Retail sportsbooks are permitted at tribal casinos and at eight professional sports venues around the state (Bank of America Stadium, Charlotte Motor Speedway, North Wilkesboro Speedway, PNC Arena, Quail Hollow Club, Sedgefield Country Club, Spectrum Center, and WakeMed Soccer Park). None of these sports venues have yet opened a sportsbook.

Following the 2018 overturning of the federal ban on sports betting, the state passed a law in 2019 allowing tribal gaming compacts to be modified to authorize retail sportsbooks at casinos. The Eastern Band of Cherokee Indians was the first to open sportsbooks at its casinos in Cherokee and Murphy in 2021. The Catawba Indian Nation followed in 2022 at their temporary casino in Kings Mountain.

In 2023, the state passed a new law that expanded the locations where sportsbooks can be opened and legalized online sports betting throughout the state, with operations to begin as soon as January 2024. The North Carolina Lottery Commission would issue up to 12 online sports wagering licenses. Parimutuel betting would also be permitted through a separate licensing system. The law was amended later in the year to require online sports betting operators to partner with a professional sports organization, which gave sports teams more control of the online market and reduced the number of possible operators to 11.

==Video poker and sweepstakes parlors==
Video poker machines were once widespread in the state. Regulations enacted in 2000 limited them to three machines per location, and blocked the installation of any new machines. There were an estimated 10,000 legal machines remaining in the state in 2006, plus 20,000 illegal machines. The Senate made five attempts over the years to ban the game, but was blocked by House Speaker Jim Black. Pressure mounted on Black after he was tied to state and federal investigations into the video poker industry, and he agreed to a one-year phase-out of the game. A complete ban went into effect in 2007.

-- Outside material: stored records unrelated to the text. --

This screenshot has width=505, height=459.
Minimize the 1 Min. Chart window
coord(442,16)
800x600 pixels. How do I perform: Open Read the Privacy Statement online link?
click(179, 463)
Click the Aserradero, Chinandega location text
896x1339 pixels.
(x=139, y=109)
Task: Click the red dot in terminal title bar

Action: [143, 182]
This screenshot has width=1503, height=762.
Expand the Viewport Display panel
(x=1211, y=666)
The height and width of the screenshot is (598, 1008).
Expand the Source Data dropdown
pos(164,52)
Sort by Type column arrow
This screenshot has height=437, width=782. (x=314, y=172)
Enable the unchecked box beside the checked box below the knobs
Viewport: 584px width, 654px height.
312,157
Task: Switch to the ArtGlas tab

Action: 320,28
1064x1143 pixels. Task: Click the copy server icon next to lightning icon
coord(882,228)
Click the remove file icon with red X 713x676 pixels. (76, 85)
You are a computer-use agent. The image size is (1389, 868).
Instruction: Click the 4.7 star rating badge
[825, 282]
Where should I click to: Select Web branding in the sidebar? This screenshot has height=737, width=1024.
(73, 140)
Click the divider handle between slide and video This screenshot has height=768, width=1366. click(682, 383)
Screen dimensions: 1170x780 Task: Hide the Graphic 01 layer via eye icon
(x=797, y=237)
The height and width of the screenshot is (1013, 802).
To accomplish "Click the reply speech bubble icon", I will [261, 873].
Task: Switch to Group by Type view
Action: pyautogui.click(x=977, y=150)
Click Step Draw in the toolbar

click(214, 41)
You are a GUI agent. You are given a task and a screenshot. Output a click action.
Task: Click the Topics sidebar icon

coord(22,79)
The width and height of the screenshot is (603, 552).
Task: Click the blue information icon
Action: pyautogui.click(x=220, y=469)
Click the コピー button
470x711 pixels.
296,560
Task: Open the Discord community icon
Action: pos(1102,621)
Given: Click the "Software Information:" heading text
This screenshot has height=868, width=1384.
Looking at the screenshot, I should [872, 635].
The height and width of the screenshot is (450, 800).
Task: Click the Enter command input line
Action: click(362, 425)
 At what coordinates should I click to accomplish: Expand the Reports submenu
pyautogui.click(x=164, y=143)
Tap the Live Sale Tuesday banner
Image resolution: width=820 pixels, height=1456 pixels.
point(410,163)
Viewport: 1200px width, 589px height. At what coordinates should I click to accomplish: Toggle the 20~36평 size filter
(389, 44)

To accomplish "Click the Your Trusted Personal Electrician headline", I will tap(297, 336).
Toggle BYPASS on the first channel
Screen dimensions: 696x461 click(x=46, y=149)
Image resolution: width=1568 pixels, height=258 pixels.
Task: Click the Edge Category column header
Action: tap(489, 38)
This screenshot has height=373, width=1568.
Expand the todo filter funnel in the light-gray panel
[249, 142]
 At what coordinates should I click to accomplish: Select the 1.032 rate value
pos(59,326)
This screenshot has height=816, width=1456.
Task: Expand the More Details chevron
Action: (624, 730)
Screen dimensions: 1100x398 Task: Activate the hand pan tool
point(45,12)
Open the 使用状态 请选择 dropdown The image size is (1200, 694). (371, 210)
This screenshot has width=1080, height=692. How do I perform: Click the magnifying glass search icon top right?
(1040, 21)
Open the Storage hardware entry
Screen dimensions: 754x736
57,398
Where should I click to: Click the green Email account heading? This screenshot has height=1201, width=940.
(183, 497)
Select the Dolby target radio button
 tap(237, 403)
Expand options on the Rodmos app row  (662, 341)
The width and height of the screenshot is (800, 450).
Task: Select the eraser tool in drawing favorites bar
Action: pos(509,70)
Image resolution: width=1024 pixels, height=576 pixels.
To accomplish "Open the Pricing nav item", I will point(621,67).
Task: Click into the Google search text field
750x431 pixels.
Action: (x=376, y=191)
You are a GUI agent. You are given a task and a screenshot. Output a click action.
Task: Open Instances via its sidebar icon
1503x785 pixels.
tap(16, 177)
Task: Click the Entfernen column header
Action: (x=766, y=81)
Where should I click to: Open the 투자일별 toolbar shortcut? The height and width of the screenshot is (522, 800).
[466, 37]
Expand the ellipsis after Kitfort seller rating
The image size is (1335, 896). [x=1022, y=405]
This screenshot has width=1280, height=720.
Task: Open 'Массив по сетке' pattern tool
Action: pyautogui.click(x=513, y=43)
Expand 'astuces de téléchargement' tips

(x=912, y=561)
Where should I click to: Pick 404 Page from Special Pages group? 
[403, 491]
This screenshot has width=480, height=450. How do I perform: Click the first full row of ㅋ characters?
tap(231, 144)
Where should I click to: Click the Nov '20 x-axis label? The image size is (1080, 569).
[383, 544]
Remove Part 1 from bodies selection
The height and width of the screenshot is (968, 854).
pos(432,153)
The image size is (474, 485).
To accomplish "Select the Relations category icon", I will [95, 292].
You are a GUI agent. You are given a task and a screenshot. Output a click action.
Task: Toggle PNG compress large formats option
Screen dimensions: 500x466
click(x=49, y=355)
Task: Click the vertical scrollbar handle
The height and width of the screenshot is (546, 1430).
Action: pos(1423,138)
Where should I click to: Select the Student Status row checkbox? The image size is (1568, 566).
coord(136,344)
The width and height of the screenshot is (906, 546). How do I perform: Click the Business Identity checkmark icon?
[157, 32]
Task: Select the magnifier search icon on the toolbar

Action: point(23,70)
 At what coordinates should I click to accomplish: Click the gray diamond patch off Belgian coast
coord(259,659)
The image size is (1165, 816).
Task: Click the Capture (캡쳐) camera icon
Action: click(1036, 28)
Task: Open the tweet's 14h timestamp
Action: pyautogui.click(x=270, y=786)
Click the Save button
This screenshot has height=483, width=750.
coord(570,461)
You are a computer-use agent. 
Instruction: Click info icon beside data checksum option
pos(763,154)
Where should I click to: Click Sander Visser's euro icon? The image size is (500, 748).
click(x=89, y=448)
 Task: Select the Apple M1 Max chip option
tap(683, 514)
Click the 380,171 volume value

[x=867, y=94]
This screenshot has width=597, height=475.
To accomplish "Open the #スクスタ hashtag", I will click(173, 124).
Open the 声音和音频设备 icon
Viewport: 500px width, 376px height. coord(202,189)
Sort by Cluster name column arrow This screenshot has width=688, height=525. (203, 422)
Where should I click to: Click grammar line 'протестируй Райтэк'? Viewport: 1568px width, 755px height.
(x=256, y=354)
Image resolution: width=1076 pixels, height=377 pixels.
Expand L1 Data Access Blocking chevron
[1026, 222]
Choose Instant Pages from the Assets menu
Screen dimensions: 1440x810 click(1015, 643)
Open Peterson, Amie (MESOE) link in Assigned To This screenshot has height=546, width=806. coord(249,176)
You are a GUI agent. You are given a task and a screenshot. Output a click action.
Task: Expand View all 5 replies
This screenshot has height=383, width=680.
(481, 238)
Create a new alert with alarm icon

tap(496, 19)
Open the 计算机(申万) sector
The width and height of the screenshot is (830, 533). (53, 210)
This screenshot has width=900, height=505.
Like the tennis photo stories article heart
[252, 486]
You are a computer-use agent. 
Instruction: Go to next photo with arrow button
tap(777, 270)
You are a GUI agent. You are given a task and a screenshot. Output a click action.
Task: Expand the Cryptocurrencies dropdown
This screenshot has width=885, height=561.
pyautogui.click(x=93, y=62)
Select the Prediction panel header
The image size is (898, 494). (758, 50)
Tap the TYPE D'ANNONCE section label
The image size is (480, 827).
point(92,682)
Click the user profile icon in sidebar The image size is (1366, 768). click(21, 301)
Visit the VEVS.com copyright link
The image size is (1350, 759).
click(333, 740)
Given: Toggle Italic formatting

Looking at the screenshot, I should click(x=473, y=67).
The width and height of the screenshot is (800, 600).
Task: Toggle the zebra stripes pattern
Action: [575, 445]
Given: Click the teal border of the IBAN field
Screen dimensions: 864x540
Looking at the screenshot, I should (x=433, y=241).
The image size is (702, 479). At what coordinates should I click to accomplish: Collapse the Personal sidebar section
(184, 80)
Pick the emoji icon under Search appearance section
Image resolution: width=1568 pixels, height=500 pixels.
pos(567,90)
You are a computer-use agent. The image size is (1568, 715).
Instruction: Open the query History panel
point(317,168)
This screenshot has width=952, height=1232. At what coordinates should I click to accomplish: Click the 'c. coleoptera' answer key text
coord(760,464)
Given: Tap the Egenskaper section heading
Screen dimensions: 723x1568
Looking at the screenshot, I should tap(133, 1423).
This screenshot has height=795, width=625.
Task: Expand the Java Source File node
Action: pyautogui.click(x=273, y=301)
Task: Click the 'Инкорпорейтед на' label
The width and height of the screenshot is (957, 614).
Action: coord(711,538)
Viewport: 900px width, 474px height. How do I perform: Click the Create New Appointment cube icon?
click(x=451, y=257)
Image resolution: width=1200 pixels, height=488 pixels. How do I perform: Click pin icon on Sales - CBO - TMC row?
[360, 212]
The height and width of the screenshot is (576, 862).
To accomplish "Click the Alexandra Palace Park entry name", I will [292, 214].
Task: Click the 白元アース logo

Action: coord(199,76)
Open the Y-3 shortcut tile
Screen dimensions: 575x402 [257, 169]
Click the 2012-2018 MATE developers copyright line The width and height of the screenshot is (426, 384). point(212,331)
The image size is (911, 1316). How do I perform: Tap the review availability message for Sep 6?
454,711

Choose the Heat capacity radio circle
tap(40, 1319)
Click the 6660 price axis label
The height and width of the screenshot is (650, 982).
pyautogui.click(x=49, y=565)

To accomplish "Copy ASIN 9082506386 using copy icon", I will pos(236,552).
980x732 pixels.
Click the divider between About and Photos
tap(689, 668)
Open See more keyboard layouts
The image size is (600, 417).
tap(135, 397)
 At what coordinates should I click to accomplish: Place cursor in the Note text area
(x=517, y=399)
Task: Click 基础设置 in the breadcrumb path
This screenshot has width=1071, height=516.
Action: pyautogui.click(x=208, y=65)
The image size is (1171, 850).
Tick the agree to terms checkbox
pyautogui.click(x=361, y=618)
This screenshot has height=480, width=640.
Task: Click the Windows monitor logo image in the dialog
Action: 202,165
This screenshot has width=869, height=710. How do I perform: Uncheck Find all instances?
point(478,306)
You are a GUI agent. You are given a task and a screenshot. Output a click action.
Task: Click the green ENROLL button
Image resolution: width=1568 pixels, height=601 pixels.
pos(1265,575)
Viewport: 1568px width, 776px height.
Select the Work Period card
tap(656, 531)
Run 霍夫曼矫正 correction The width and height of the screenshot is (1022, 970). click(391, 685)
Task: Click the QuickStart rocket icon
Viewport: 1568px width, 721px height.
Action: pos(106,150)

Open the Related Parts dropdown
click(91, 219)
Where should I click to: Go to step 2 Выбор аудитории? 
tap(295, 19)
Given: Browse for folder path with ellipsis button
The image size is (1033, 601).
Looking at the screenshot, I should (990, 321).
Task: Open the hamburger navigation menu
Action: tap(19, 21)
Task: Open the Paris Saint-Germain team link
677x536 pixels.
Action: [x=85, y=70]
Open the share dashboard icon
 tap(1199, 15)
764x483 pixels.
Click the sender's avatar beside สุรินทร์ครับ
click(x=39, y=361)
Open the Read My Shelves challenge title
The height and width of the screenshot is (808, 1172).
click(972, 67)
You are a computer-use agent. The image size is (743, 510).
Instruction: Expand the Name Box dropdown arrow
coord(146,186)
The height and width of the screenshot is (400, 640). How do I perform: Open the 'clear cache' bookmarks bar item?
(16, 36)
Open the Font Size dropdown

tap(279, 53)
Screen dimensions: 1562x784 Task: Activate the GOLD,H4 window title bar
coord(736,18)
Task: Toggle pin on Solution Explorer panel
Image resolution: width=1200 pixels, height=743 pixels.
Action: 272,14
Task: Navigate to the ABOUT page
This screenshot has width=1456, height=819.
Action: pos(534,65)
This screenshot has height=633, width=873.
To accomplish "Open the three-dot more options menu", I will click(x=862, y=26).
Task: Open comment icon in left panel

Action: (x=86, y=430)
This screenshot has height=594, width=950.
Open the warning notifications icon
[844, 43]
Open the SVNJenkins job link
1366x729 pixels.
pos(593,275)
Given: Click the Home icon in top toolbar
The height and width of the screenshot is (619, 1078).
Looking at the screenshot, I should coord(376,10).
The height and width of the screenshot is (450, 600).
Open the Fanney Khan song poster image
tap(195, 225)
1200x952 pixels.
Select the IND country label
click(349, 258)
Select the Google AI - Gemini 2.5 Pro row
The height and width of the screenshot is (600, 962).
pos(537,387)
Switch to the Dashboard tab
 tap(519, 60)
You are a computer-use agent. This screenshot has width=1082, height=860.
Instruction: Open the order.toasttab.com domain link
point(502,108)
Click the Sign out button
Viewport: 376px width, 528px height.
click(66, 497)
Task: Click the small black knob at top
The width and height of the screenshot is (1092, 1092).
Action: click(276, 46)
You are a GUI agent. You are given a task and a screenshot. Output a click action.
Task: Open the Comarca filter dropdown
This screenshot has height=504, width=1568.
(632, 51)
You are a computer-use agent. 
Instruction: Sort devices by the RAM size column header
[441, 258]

After the ban, an industry of sweepstakes parlors arose, operating in a legal gray area by offering chances to win when customers purchase Internet or phone time. The General Assembly tried to close the parlors in 2010 by outlawing any video sweepstakes with an "entertaining display", but the ban did not take effect until January 2013 due to a legal challenge by the industry. Even then, some operators said they would comply with the law with new "pre-reveal" software that shows the player their prize before the game is played. As of 2019, the industry remained active, with an estimated 100 sweepstakes parlors operating in Wake County alone.

Beginning around 2017, a new type of video arcade in which players can win money by playing "Fish Hunter" games began gaining popularity around the state. Operators claim the games are legal games of skill, but some authorities believe them to be illegal games of chance.